= Environmental Liability Directive 2004 =

The Environmental Liability Directive 2004/35/EC is a European Union law Directive on enforcement of claims against occupational activities which damage the environment. Its objective is to create "a more uniform regime for the prevention and remediation of environmental damage" across the EU.

==Backgrounds==
The Directive came into force across Europe during 2009 and in the UK it became law on 1 March 2009, converting the various national Pollution Prevention Guidelines (PPGs) such as the UK's Planning Policy Guidance Notes PPG11, PPG18 and PPG21 into requirements where failure to comply can result in fines and remediation or reinstatement costs.

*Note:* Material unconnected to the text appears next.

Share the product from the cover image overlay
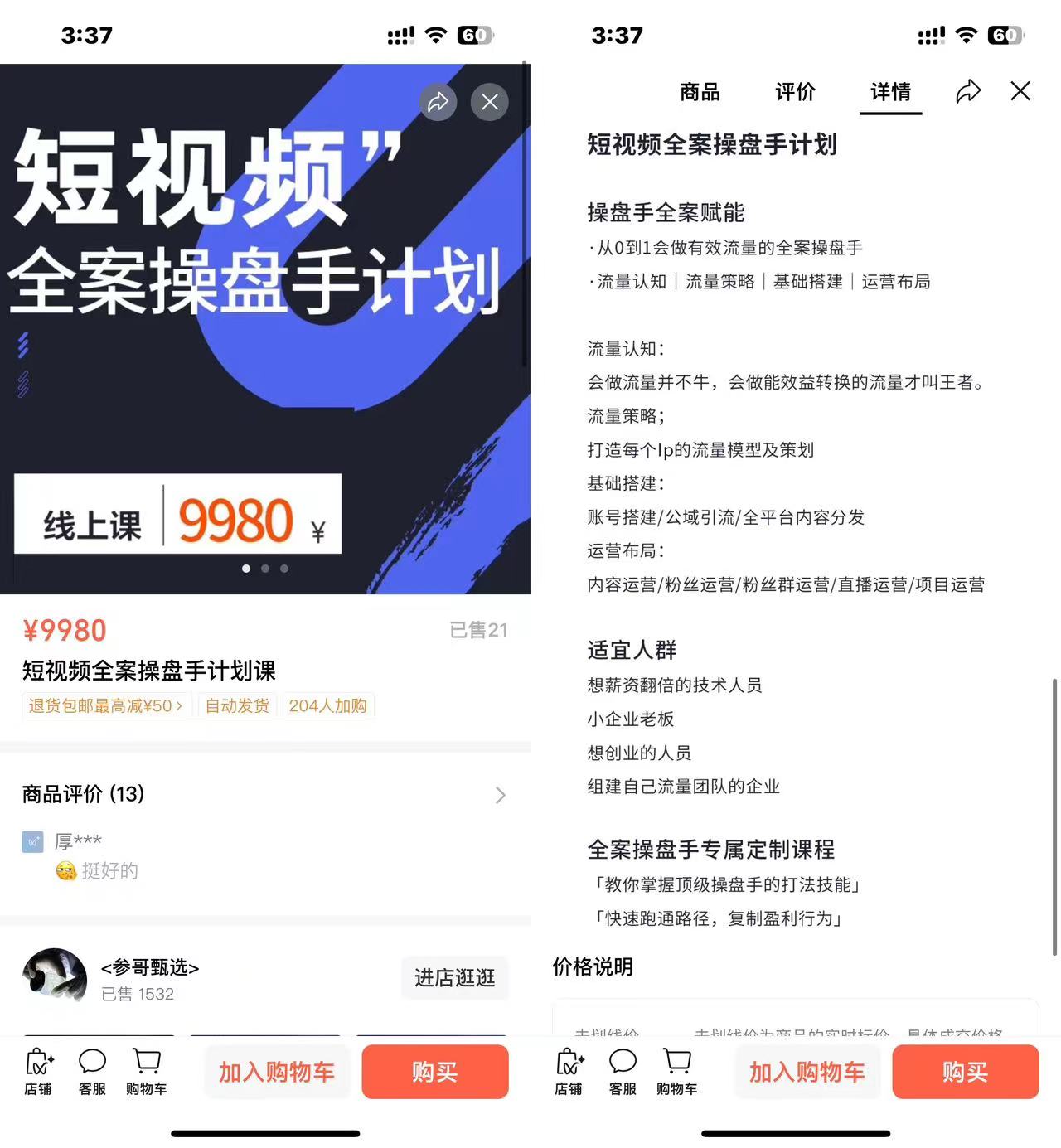click(438, 102)
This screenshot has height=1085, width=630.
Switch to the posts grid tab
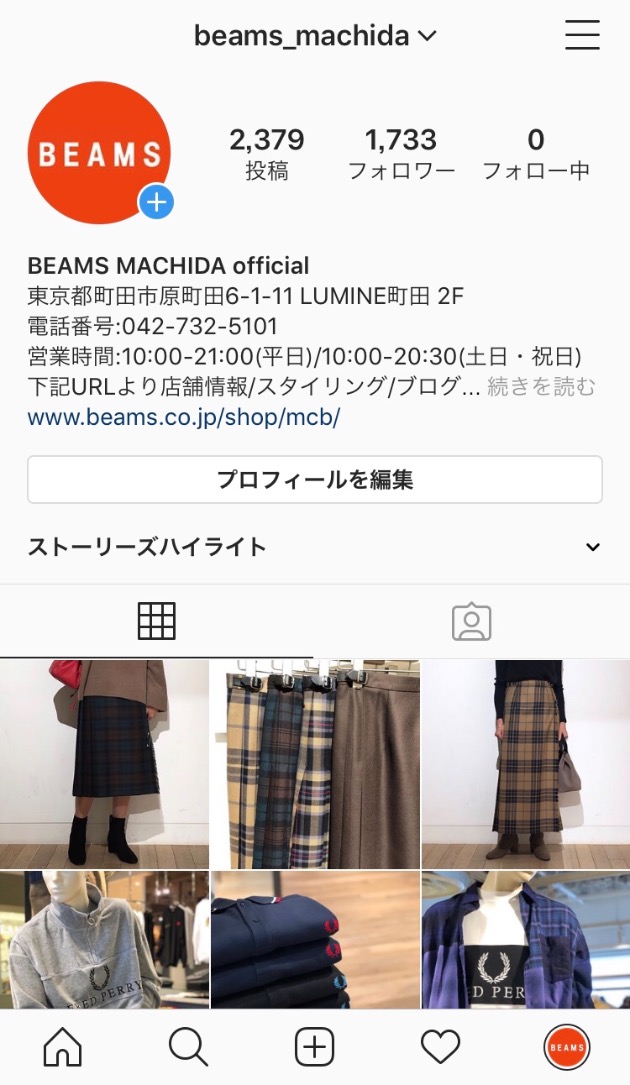pos(157,622)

Unlike the Seveso II Directive, Directive 96/82/EC, which applied to large high risk businesses, the Environmental Liability Directive applies to all businesses large and small alike. Two of the most important considerations within the Directive are the containment of spills (such as milk, cooking oil or diesel) and firewater, the runoff from fire fighting, which is likely to consist of water, foam and site-based materials. It can be deadly and have a major impact to the environment should it escape from your site. Hence, key in the Directive is an Environmental Management System [EMS] that to contain spills and firewater on their site for safe disposal later.

==Contents==
Article 2 defines unlawful damage as in respect of "protected species" and "natural habitats", which in turn are defined by the Birds Directive and Habitats Directive.

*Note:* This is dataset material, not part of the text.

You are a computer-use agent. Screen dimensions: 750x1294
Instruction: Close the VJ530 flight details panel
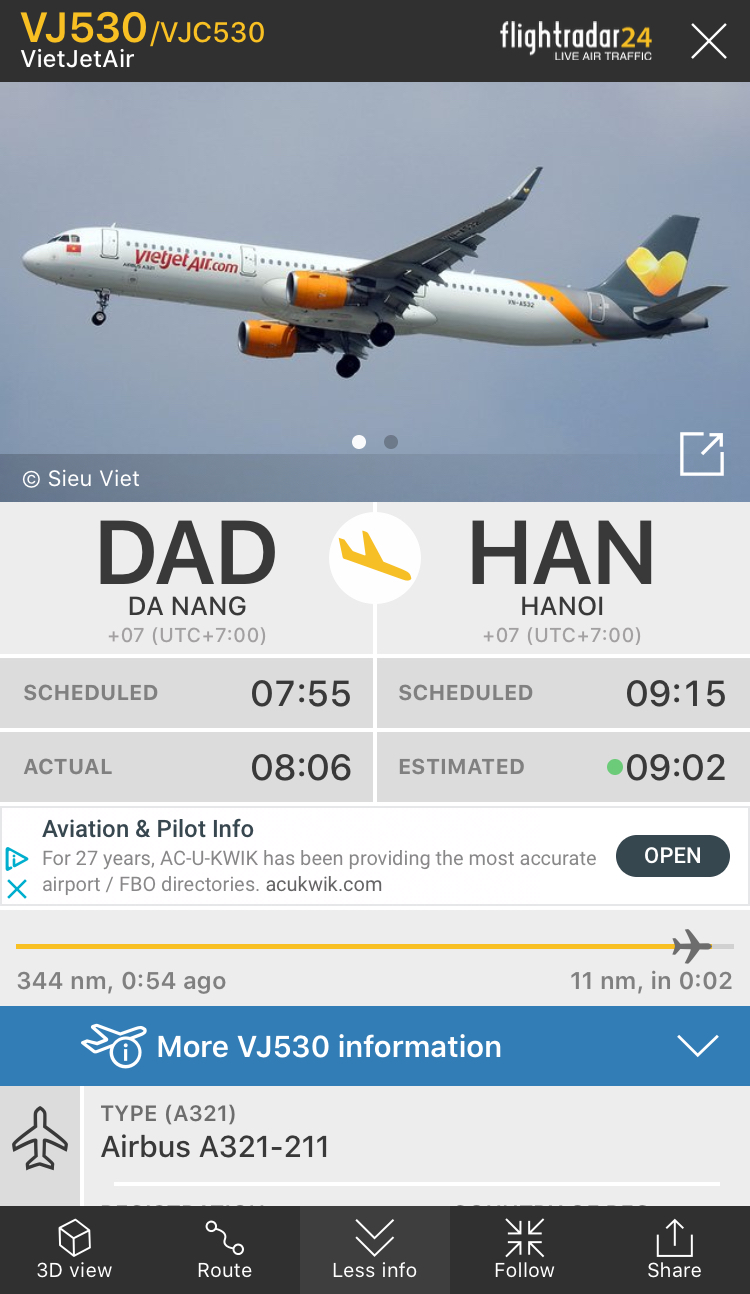tap(708, 41)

Article 4 requires that "it is possible to establish a causal link between the damage and the activities of individual operators."

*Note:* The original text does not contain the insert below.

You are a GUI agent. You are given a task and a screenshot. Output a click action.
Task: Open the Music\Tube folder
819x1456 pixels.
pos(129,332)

Articles 6 to 8 require that a polluter takes remedial action for any damage and pays the costs.

==Amendments==
The ELD has been amended three times through Directive 2006/21/EC on the management of waste from extractive industries, through Directive 2009/31/EC on the geological storage of carbon dioxide, and through the Offshore Safety Directive 2013/30/EU, on safety of offshore oil and gas operations. The amendments broadened the scope of strict liability by adding the "management of extractive waste" and the "operation of storage sites pursuant to Directive 2009/31/EC" to the list of dangerous occupational activities in Annex III of the ELD.